[Start of Attachment]

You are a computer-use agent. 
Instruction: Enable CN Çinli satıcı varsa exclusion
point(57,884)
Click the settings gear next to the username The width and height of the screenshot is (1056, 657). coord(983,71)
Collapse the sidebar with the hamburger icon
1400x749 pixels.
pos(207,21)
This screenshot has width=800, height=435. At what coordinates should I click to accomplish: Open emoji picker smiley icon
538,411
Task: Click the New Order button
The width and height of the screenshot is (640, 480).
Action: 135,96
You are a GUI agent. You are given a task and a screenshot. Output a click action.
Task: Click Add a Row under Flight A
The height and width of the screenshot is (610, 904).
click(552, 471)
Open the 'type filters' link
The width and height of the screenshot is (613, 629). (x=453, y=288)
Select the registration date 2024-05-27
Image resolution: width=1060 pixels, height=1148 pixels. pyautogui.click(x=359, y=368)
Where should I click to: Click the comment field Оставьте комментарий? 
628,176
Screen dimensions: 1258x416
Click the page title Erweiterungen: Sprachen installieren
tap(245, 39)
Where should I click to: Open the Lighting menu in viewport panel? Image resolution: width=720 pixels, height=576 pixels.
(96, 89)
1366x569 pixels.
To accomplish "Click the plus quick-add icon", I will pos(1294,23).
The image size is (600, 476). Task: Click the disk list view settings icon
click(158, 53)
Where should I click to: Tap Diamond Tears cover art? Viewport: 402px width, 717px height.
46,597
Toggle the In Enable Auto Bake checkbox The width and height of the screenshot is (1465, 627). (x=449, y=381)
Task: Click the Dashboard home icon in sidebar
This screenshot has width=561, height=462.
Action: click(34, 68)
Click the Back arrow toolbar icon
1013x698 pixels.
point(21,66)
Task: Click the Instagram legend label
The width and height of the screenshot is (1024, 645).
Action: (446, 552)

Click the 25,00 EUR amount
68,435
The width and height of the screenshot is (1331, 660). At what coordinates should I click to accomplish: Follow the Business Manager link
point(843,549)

[End of Attachment]

Print the line containing "Open the 'type filters' link" and every line after it to the end of the records above, exactly as written, and nothing else.

Open the 'type filters' link
The width and height of the screenshot is (613, 629). (x=453, y=288)
Select the registration date 2024-05-27
Image resolution: width=1060 pixels, height=1148 pixels. pyautogui.click(x=359, y=368)
Where should I click to: Click the comment field Оставьте комментарий? 
628,176
Screen dimensions: 1258x416
Click the page title Erweiterungen: Sprachen installieren
tap(245, 39)
Where should I click to: Open the Lighting menu in viewport panel? Image resolution: width=720 pixels, height=576 pixels.
(96, 89)
1366x569 pixels.
To accomplish "Click the plus quick-add icon", I will pos(1294,23).
The image size is (600, 476). Task: Click the disk list view settings icon
click(158, 53)
Where should I click to: Tap Diamond Tears cover art? Viewport: 402px width, 717px height.
46,597
Toggle the In Enable Auto Bake checkbox The width and height of the screenshot is (1465, 627). (x=449, y=381)
Task: Click the Dashboard home icon in sidebar
This screenshot has width=561, height=462.
Action: click(34, 68)
Click the Back arrow toolbar icon
1013x698 pixels.
point(21,66)
Task: Click the Instagram legend label
The width and height of the screenshot is (1024, 645).
Action: (446, 552)

Click the 25,00 EUR amount
68,435
The width and height of the screenshot is (1331, 660). At what coordinates should I click to accomplish: Follow the Business Manager link
point(843,549)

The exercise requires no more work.